### WHAT THE TASK ASKS
Print exactly, and only, the lines from the one that has "This screenshot has height=469, width=783." through the end of the material below, with both ends included and the pictures omitted.

[PROVIDED RECORDS Boundary: Start]

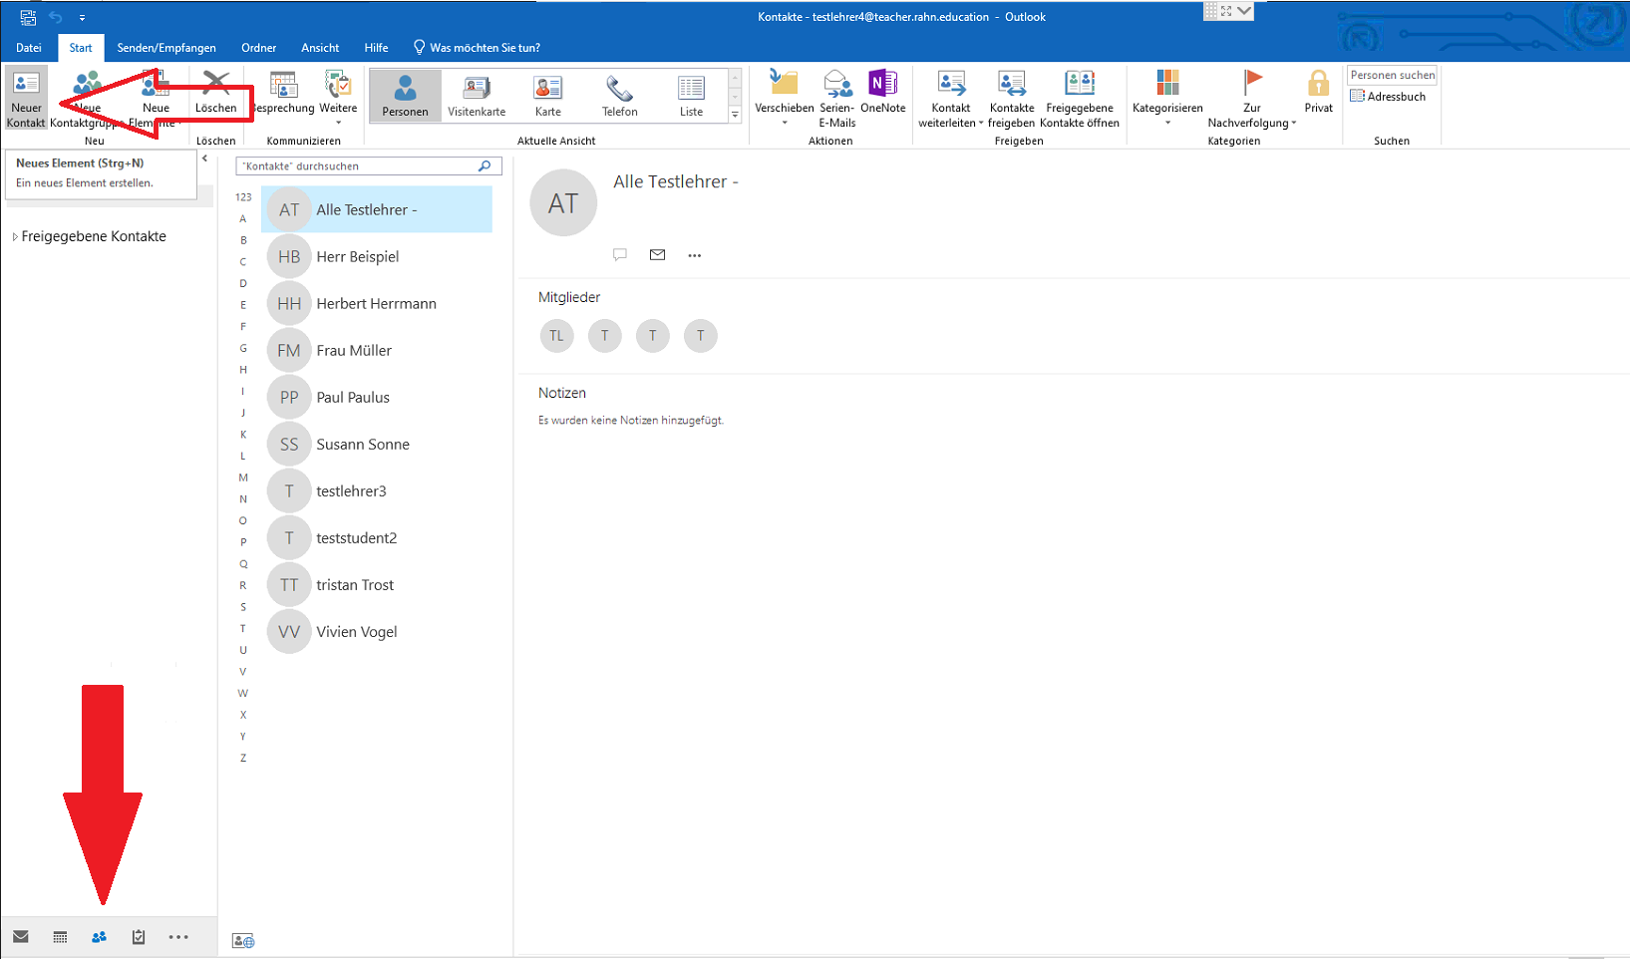Viewport: 1630px width, 959px height.
Task: Click envelope icon to email Alle Testlehrer
Action: click(x=657, y=255)
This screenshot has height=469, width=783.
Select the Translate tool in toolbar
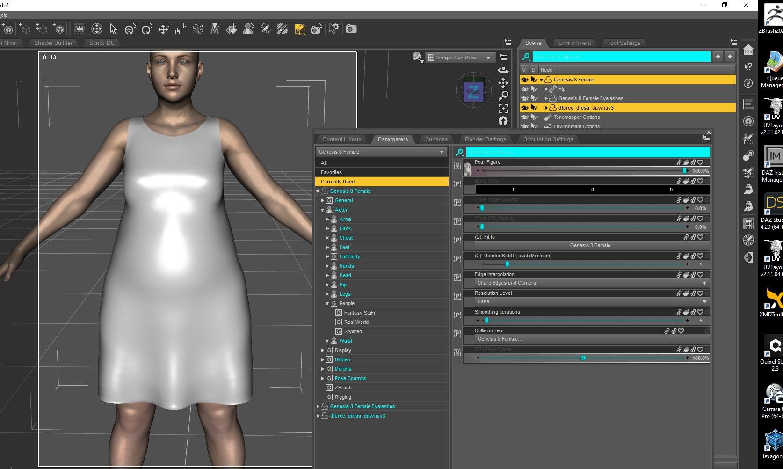(x=164, y=29)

[PROVIDED RECORDS Boundary: End]

### EXERCISE ANSWER
This screenshot has height=469, width=783.
Select the Translate tool in toolbar
(x=164, y=29)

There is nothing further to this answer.